Thursday, March 10, 2016

Creed (2015)


















Director: Ryan Coogler
Writer: Ryan Coogler, Aaron Covington
DP: Maryse Alberti
Editor: Michael P. Shawver, Claudia Castello
Score: Ludwig Göransson
Producer: Irwin Winkler, Charles Winkler, David Winkler, Robert Chartoff, William Chartoff, Kevin King-Templeton, Sylvester Stallone
Starring: Michael B. Jordan, Sylvester Stallone, Tessa Thompson, Phylicia Rashad, Tony Bellew
Distribution: Metro-Goldwyn-Meyer, Warner Bros. Pictures
Length: 2 hrs. 13 min.

When Rocky fights Apollo Creed in the 1976 Rocky, he manages to go the distance because of all his training and resilience in the face personal drama, and for that he's vaulted into success and celebrity.  Rocky is a classic American success story, a story that showcases the power of an individual to seize an opportunity and elevate themselves through a struggle.  It's no mistake that it's set in Philadelphia, the former capital of the United States where the Declaration of Independence was signed and the U.S. Constitution was drafted.

Creed is as much of a success story as Rocky, but also a celebration of the very idea of a success story, and an answer to the seemingly paradoxical American question of how to have a unified community based on individualism. I really have to appreciate the closer contact this film has with the city than Rocky, because to me, that's the key to why the references to previous movies and use of older footage work so well: Adonis Creed is carrying on Rocky's legacy as an inspirational figure, not just as the center of a success story, so it's worth engaging with the community he speaks to.

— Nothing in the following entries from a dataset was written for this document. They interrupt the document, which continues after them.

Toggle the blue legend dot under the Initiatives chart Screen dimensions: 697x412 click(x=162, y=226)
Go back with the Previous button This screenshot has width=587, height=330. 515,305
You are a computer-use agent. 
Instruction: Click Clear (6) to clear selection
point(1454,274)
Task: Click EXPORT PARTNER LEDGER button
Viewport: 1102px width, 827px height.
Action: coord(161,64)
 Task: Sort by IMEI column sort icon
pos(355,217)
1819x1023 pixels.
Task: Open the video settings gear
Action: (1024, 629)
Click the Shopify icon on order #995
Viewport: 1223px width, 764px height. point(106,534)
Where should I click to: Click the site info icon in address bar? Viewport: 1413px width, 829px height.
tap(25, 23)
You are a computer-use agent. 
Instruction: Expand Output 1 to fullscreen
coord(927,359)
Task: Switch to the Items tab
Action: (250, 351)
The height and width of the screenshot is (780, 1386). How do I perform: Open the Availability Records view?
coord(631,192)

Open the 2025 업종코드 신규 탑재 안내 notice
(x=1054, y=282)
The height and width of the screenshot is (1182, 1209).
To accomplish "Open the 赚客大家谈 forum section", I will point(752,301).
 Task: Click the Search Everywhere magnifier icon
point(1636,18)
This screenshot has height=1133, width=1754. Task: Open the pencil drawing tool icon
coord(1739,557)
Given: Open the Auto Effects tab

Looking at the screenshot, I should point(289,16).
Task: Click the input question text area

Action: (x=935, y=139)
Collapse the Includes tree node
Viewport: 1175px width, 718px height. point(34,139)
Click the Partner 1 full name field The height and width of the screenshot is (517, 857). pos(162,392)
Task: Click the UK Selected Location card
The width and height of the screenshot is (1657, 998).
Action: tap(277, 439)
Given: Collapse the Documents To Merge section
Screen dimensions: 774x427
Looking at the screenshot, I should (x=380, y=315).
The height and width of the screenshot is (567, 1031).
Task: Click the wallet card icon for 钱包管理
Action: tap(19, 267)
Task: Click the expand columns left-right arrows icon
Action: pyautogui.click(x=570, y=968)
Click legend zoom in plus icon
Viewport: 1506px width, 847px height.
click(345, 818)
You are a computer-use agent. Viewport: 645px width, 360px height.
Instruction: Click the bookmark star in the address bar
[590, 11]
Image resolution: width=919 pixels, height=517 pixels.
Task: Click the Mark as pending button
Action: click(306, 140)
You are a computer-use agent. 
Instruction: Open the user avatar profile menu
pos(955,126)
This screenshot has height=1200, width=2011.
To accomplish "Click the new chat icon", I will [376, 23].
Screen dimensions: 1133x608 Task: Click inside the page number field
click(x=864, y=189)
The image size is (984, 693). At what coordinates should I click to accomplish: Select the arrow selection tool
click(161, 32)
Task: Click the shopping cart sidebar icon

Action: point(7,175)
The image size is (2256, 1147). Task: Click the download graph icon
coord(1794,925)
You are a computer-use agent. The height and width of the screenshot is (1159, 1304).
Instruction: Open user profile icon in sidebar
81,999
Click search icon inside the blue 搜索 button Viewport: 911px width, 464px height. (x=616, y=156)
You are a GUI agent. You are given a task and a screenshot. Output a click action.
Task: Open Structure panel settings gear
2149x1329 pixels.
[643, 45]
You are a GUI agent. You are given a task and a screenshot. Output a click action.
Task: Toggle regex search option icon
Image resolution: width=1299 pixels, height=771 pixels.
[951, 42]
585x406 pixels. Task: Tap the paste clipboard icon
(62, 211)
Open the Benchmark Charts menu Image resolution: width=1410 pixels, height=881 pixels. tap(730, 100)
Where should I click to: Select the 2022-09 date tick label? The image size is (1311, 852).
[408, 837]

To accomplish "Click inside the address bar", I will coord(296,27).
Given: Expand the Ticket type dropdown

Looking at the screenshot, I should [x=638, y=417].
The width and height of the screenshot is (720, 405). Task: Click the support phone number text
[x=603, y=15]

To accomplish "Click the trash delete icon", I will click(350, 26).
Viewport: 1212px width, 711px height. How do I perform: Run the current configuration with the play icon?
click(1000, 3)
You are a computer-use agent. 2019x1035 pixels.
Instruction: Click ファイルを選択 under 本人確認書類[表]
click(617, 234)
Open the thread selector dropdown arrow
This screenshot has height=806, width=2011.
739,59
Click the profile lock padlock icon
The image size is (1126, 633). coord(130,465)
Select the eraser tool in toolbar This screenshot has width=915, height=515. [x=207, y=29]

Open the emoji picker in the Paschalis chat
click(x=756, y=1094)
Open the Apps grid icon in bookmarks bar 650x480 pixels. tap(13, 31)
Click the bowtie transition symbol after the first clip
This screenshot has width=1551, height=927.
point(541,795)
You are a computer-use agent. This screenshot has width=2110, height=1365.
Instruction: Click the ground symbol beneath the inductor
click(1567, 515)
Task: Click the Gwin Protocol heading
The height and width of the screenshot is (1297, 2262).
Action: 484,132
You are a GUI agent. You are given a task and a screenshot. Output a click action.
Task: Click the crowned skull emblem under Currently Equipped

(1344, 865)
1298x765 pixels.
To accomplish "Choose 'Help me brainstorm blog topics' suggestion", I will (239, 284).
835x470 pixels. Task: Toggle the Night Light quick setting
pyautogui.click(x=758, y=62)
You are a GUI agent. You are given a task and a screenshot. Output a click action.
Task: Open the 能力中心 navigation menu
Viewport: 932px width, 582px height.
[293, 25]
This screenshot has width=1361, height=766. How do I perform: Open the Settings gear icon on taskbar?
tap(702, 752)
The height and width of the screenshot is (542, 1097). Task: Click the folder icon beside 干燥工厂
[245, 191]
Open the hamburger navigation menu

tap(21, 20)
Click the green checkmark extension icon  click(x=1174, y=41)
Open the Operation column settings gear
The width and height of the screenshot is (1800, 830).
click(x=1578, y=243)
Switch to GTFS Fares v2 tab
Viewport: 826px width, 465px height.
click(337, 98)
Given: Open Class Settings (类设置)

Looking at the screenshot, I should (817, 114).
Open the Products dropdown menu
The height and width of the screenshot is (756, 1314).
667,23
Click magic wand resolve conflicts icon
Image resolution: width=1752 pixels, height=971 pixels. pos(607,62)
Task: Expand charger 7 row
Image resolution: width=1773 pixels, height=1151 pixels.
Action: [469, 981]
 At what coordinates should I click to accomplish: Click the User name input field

I also have to appreciate, then, the way the film complicates that status. To some extent, the way others appreciate him as an audience involves fitting him into some schema, and he'd rather fight for himself and be recognized for it. The film does find that it's possible to inspire and overcome that simultaneously, and realizes it in the single-take fight scene, which is rooted in his face and sustained tension; the fight is exhilarating without context, just for Adonis's own passion and intensity.

It lets the fight scenes serve partly as performances, and suggests that inspiration comes from a combination of receiving a performance and respecting the individuality of the performer. This is the basis of the film's romance between Adonis and Tessa Thompson's character, Bianca. She produces music and performs on stage. She has a condition that will cause her to lose her hearing within a few years' time, so she chooses to live out her passion in the moment. Seeing her do this, and understanding her thoughts behind it, is what eventually allows Adonis to accept the public response to his fighting without sacrificing his sense of independence.

This also speaks to Creed's concern with how time leaves people behind. It deliberately dates itself, declaring the year and acknowledging prominent technologies, language, and pop culture. It also contextualizes itself within the Rocky franchise, calling back to previous films (though not in a way that majorly prevents its story from standing alone) and dissociating the Rocky character from elements not of his time period.  

In doing this, it suggests a passing of the reins to a younger generation. As its titular character carries on cultural traditions of Philadelphia, Creed carries on the series of Rocky movies under a new name. As the connection is formed between Rocky and Adonis Creed, the cruelty of time can be, in some respect, beaten back: Rocky's friendship with the long-dead Apollo Creed gains a new dimension, while Adonis gains a new sense of his father and takes on Rocky's legacy as an inspirational figure in the community.  

The way the individual performance of passion builds bridges between people allows this to happen. Creed demonstrates a situation in which mutual understanding and engagement with milieus allows change to occur gracefully, and in a way that allows people to have constantly evolving experiences. 

Creed is never as cutely self-aware as other blockbuster "reboots" or remakes; references to past films are serious resurrections of the past, not jokes.  And even though it doesn't end on a freeze-frame like Rocky, the ultimate victory is every bit in the same spirit: it doesn't matter what happens after because the moment is so great.  Time is an unbeatable opponent, but not one that needs to be fought alone.